When we talk about Monkey Ball around these parts, it’s not long until we’re talking about the 0.1 string. It’s a pathway on the eleventh course of the original Super Monkey Ball’s advanced set of levels, and it embodies everything that’s great about Sega’s series. There are other, easier pathways available on the level – modelled on a electric guitar, with its six strings presenting six paths of varying width – but to be a Monkey Ball master is to nail the 0.1 string every time, matching pixel to pixel and pushing the GameCube’s analogue stick into place for the perfect run. It’s risk, reward and perfect control all slotted into one.
I don’t think the 0.1 string would work so well without the eccentricities of the GameCube’s pad, in particular the little octagon that the analogue stick sat in and which allowed you to lock into any one of eight directions.
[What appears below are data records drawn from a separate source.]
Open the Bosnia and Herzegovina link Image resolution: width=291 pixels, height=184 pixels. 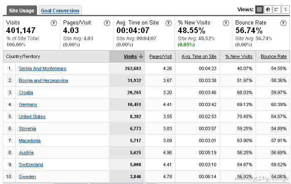43,80
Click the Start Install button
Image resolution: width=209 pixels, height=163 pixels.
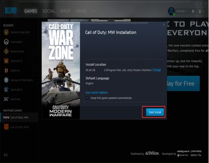(x=155, y=112)
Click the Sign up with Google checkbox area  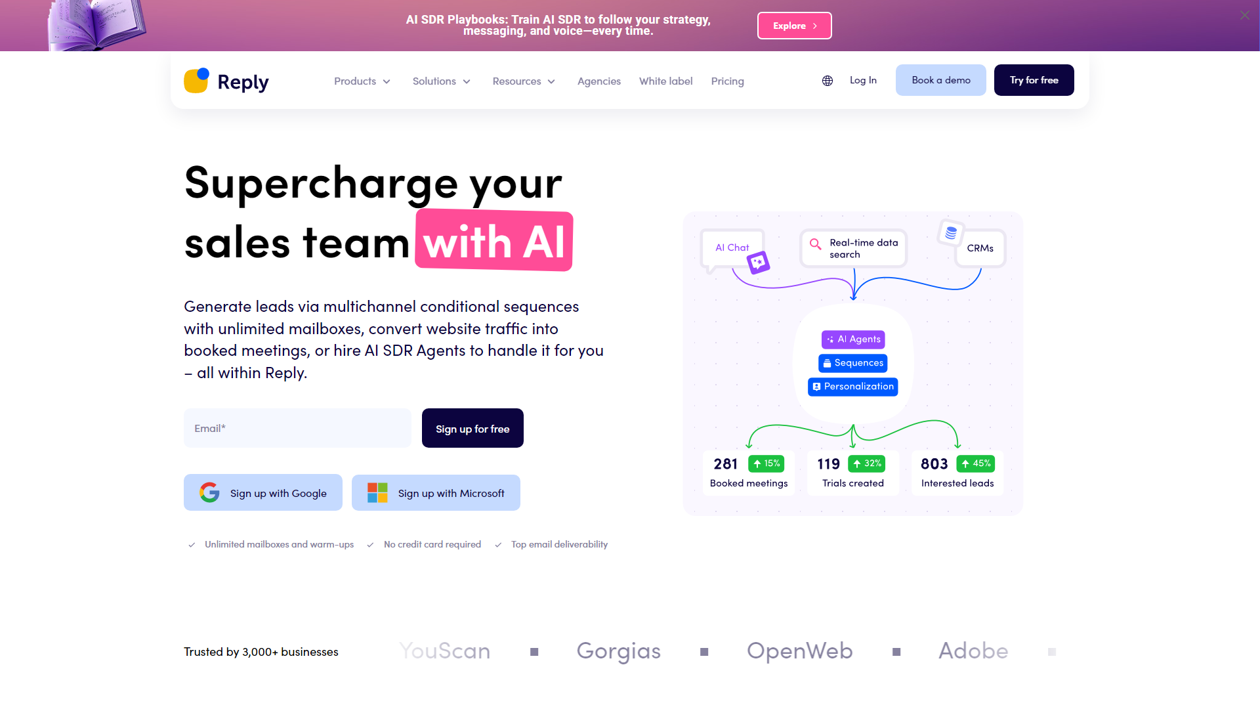263,492
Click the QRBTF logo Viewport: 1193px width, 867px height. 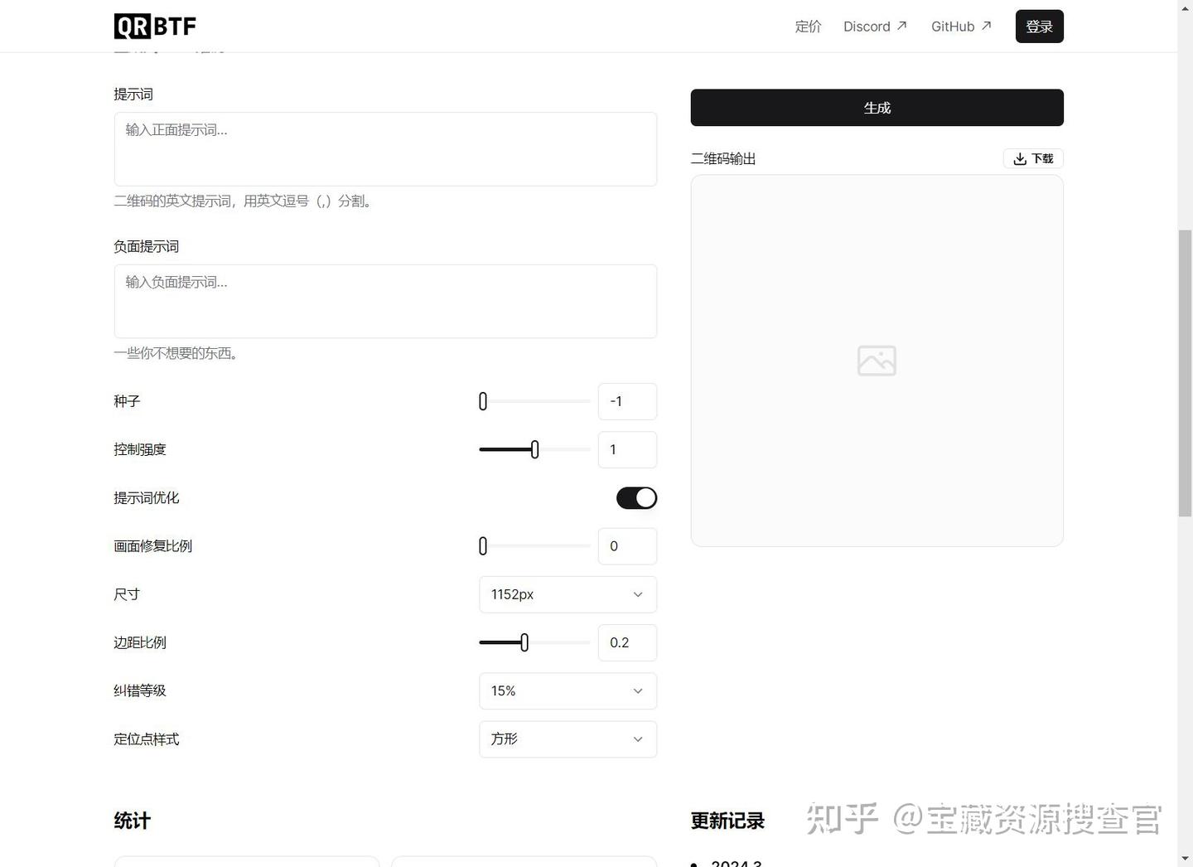pos(155,27)
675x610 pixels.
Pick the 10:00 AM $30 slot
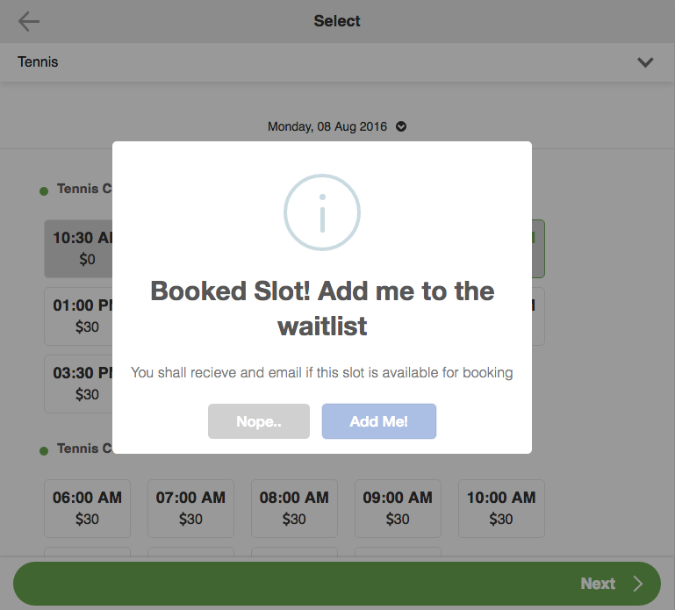500,507
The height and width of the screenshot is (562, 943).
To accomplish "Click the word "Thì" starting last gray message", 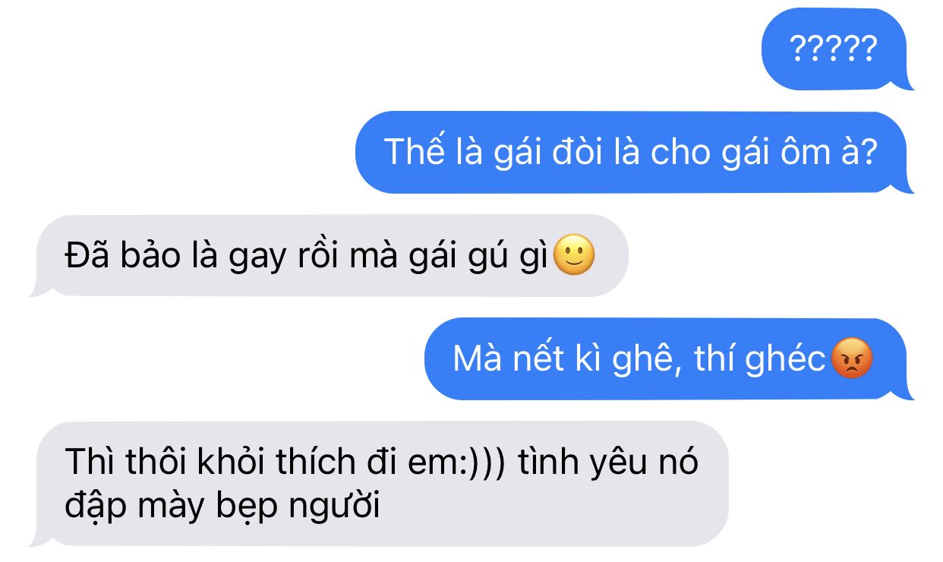I will click(87, 462).
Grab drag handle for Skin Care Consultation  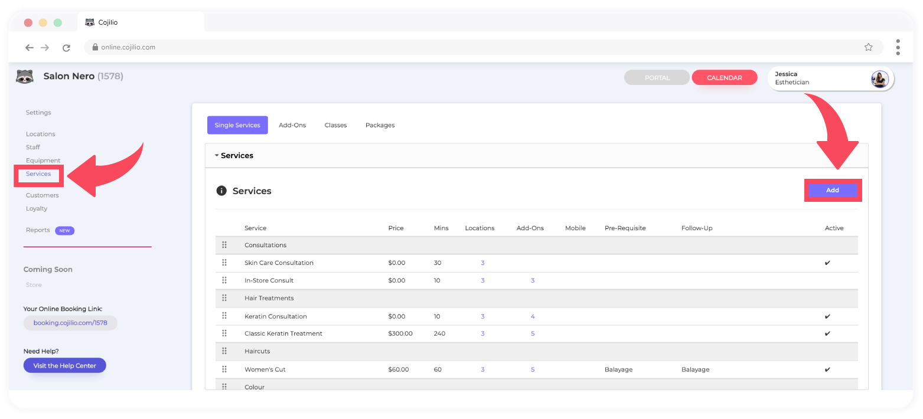coord(224,263)
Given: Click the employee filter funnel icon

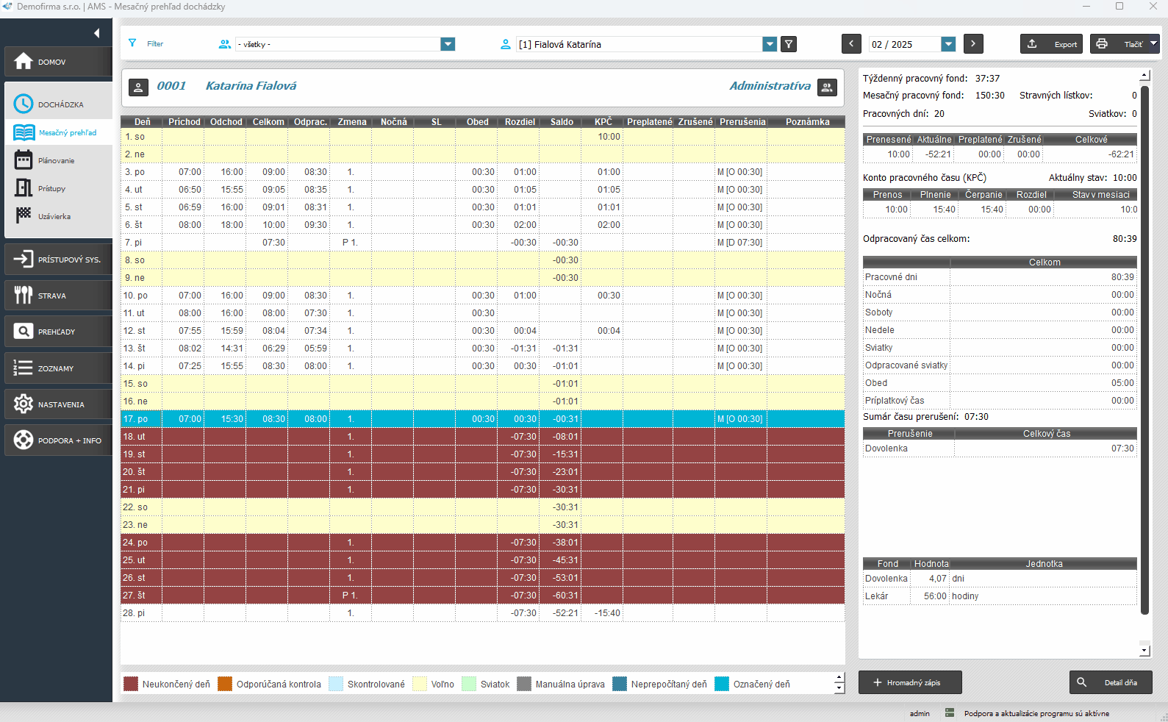Looking at the screenshot, I should (x=789, y=44).
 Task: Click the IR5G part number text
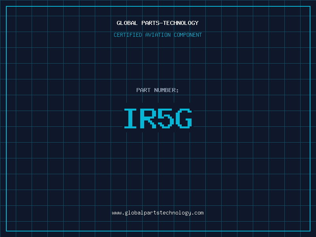pos(158,119)
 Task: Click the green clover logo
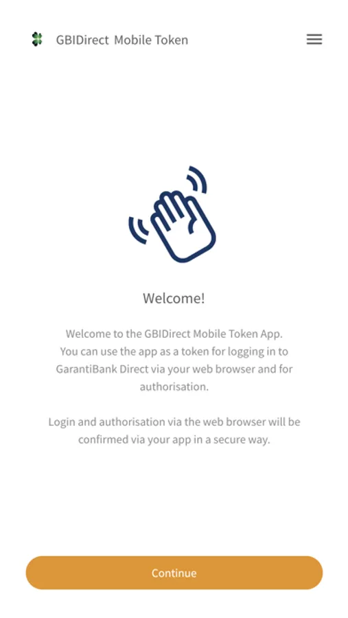pyautogui.click(x=37, y=39)
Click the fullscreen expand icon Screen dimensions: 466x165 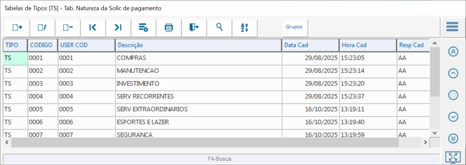453,158

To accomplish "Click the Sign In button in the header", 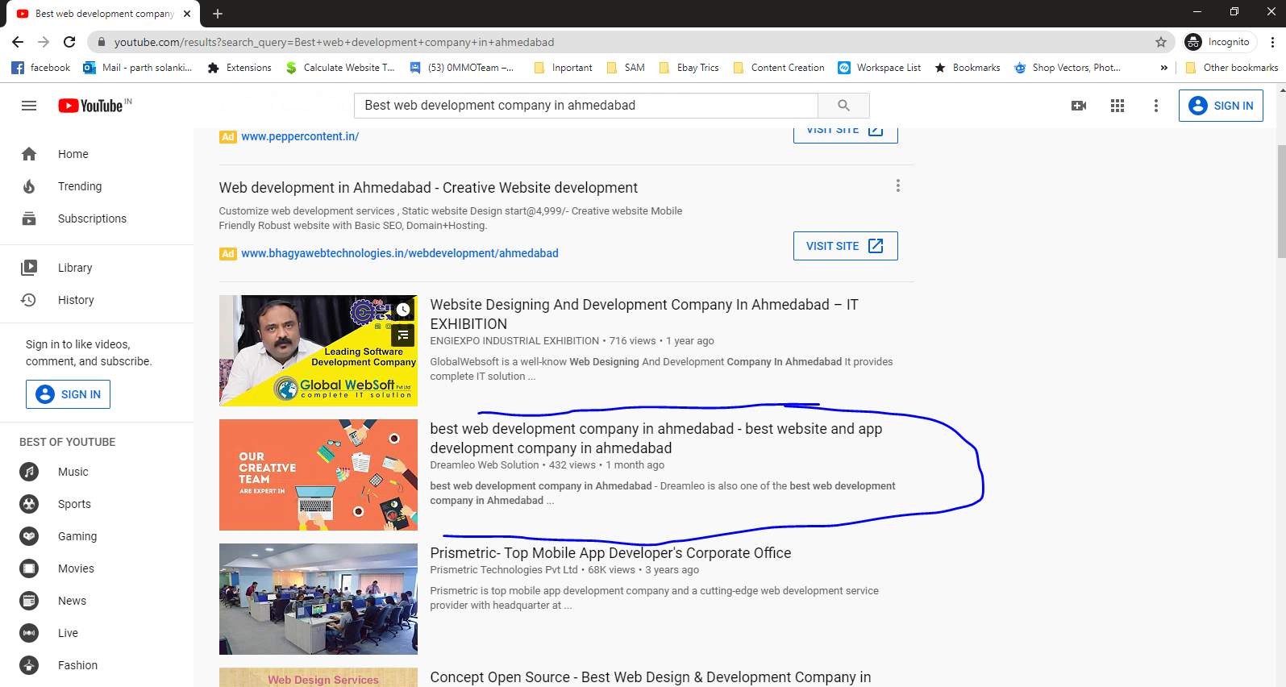I will [1221, 106].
Indeed, there’s something about Super Monkey Ball that felt perfectly attuned to the console, which is probably why in turn I think the first Super Monkey Ball remains the closest the series has ever flown to perfection. Every iteration since has only muddied the formula, or twisted it in wayward directions.
There’s unlikely any more controversial meddling with that formula than 2007’s Wii launch title Super Monkey Ball Banana Blitz, which introduced a jump button, boss battles and – clutch those pearls, people – motion controls. And, being a Wii game, it also featured a morass of mini-games, with some 50 of the things providing an afternoon’s diversion as you tried to see if there was anything of worth in its shallows.